Helped all of 'em raise their children, and they all liked that.

"I went along with my father whenever he had a big job and needed help.
I got to be as good a carpenter as he was.

"I married out here. About eighty-five. People were emigrating to this
country. There was a boom to emigrating then. Emigrating was a little
dangerous when a man was trying to get hands. White folks would lay
traps and kill men that were taking away their hands--they would kill
white just as quick as they would black. I started out under a white
man--I can't remember his name. He turned me over to Madden, a colored
man who was raised in Waterloo.
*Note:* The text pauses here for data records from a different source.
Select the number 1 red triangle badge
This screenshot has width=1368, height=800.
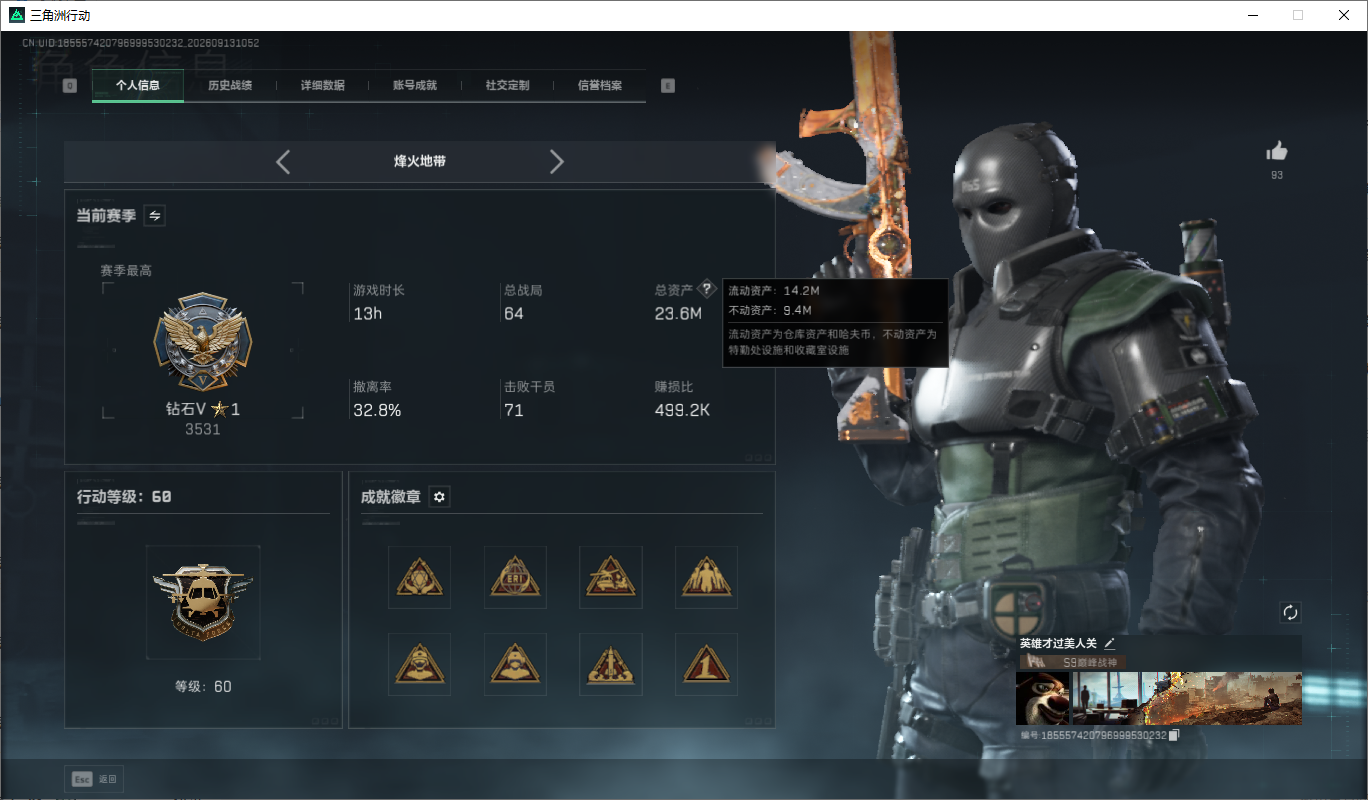(707, 664)
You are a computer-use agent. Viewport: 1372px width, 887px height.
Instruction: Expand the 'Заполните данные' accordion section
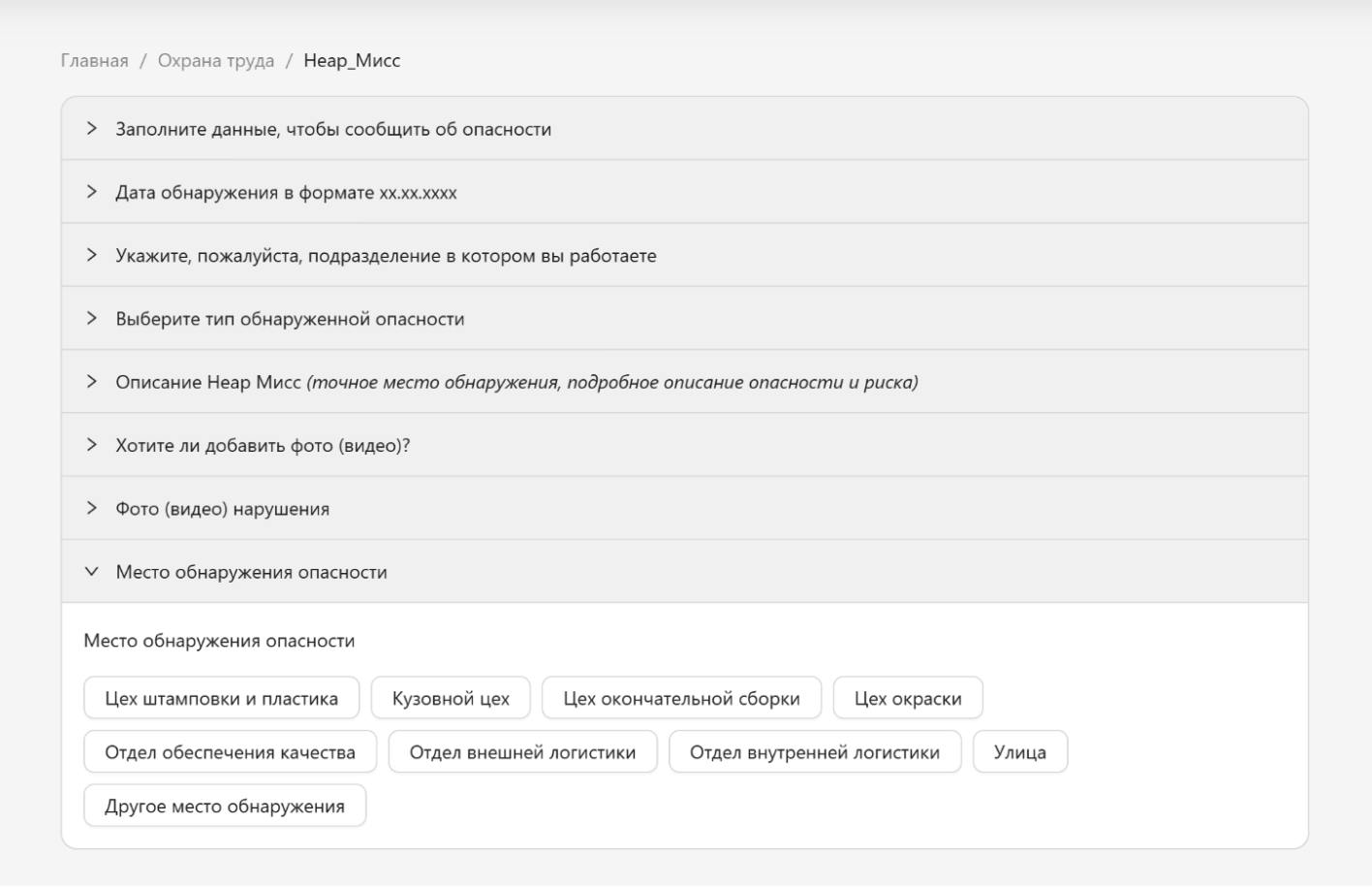(x=333, y=129)
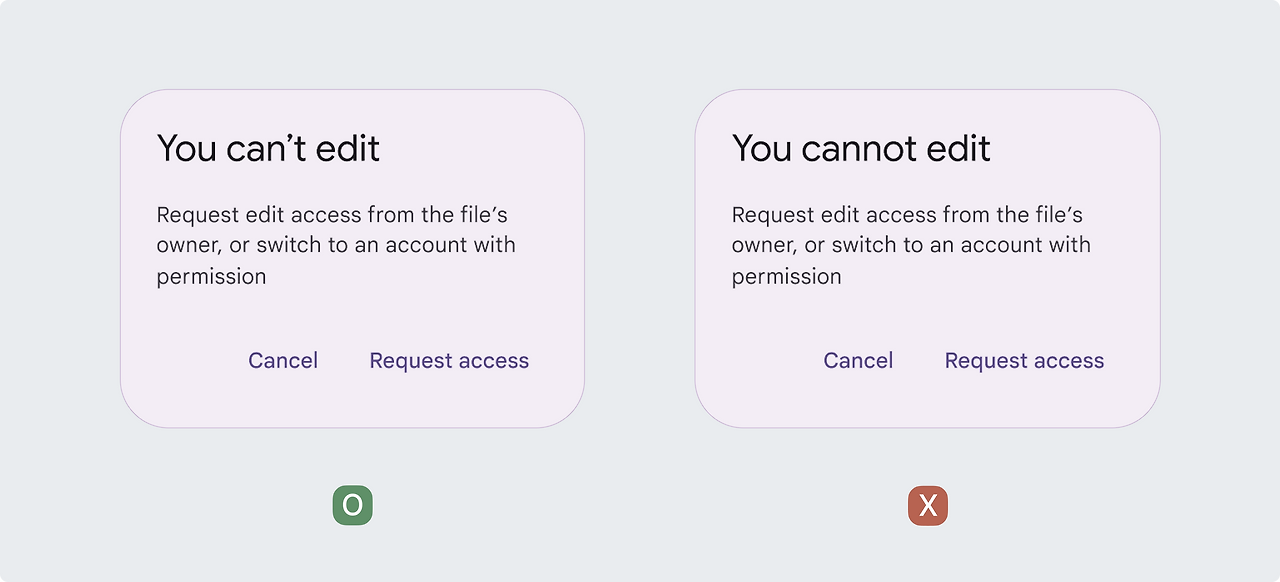Screen dimensions: 1280x582
Task: Click the word "account" in the left dialog
Action: [x=428, y=246]
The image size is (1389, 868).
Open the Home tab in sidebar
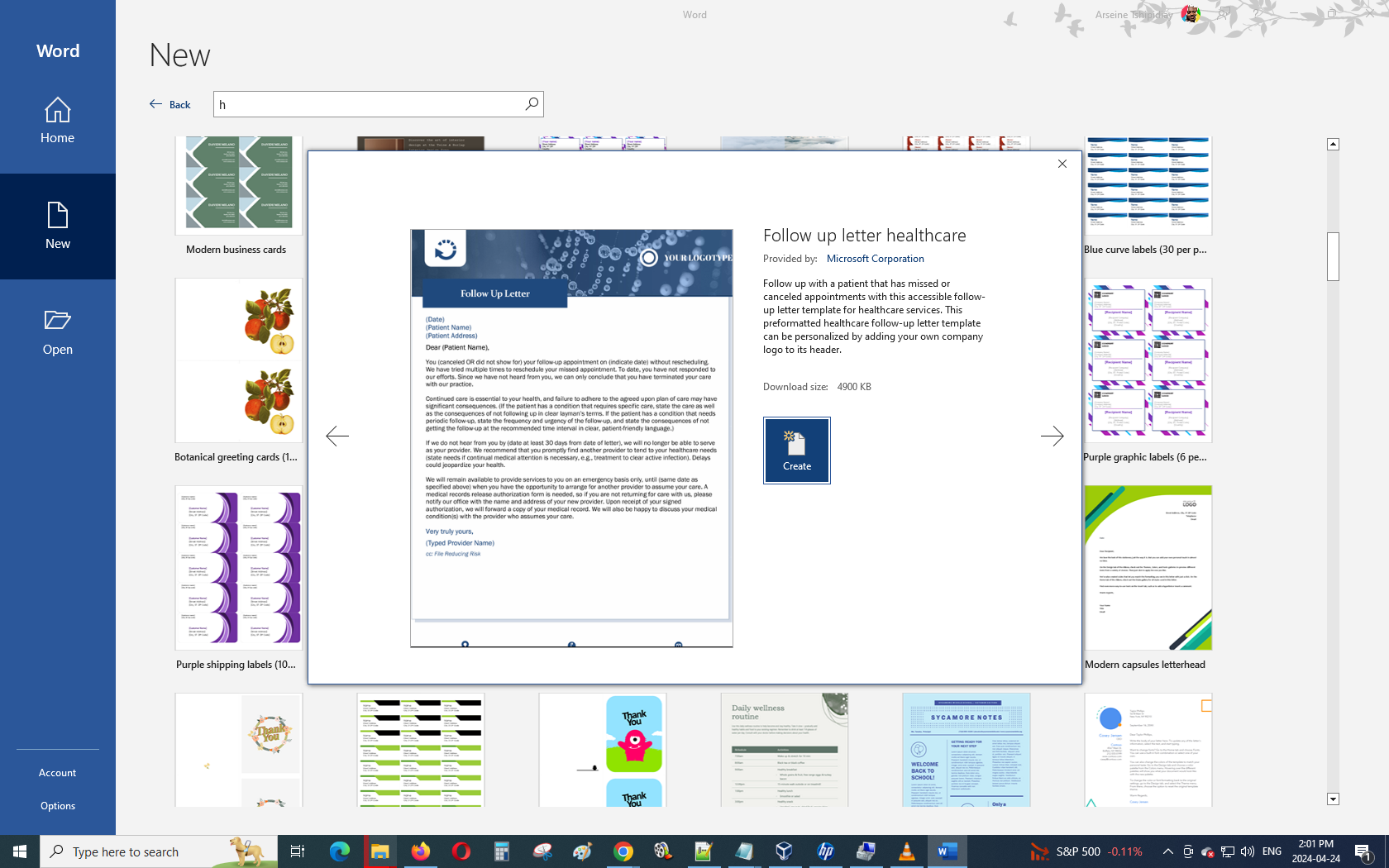58,121
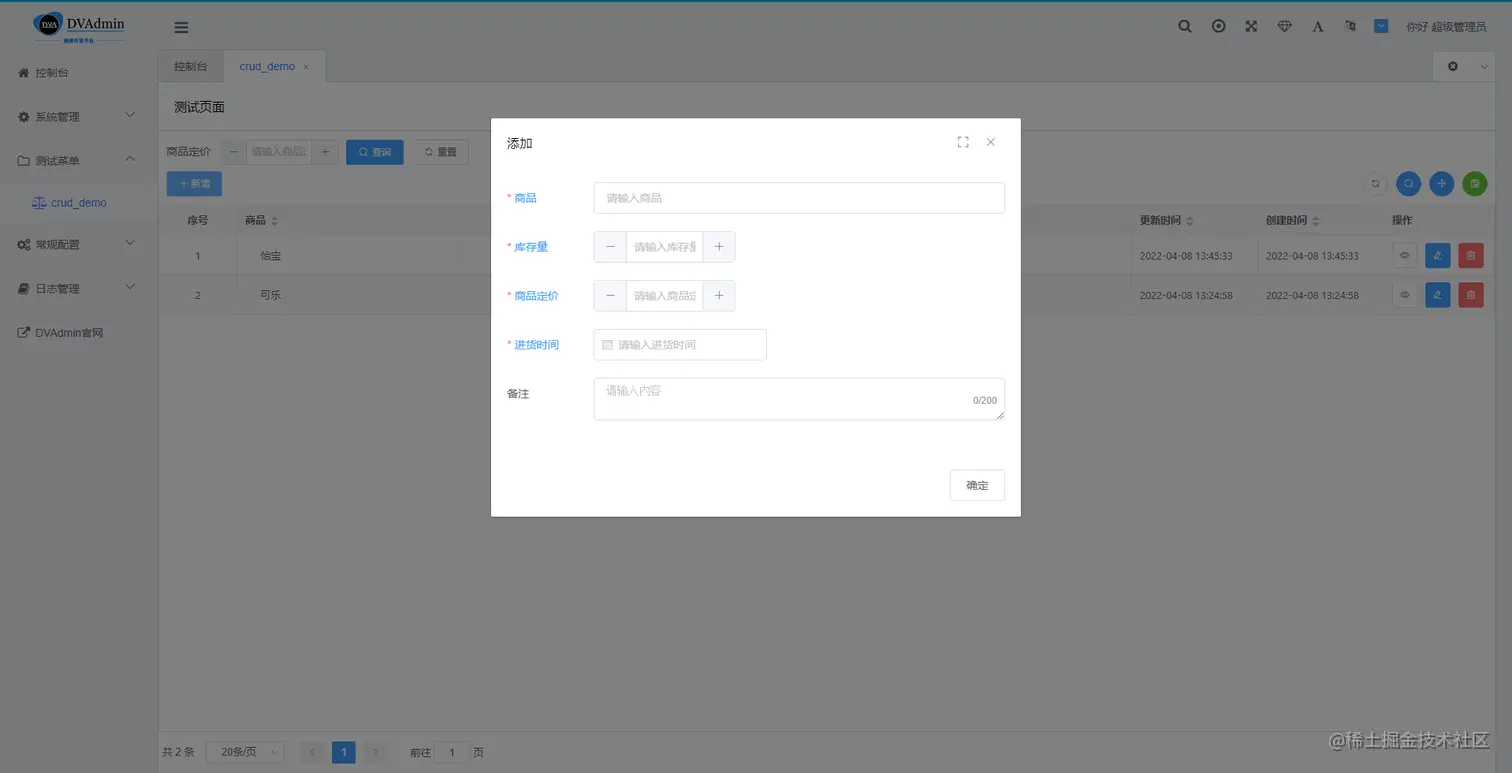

We came from there to Greenwood, South
Carolina where everything was straight. After that we had nothing to do
but get on the train and keep coming. We was with our agent then and we
had no more trouble after that.

"I got off at Brinkley over at Minor Gregory's farm. He needed hands
then and was glad to get us. He is dead now. I stayed in Brinkley the
space of about a year. Then he gave us transportation to Little Rock.
The train came from Memphis, and we struck out for Little Rock. I
married after I come to Little Rock. I forget what year. But anyway my
wife is dead and gone and all the children. So I'm single now.


Opinions of the Present

"I think times are about dead now. Things ought to get better. I believe
things are going to get better for all of us. People have got to think
more. People have got to get together more. War doesn't always make
thing better. It didn't after the Civil War. And it didn't after the
World War. The young people are all right in their way. It would just
take another war to learn 'em a lesson.


Support

"I can't do any work now. I get a little help from the welfare. It
doesn't come regular. I need a check right now. I think it's due now.
But they haven't sent it out yet. That is, I haven't got it.

"I'm a Christian. All my family were Methodists. I belong to Wesley.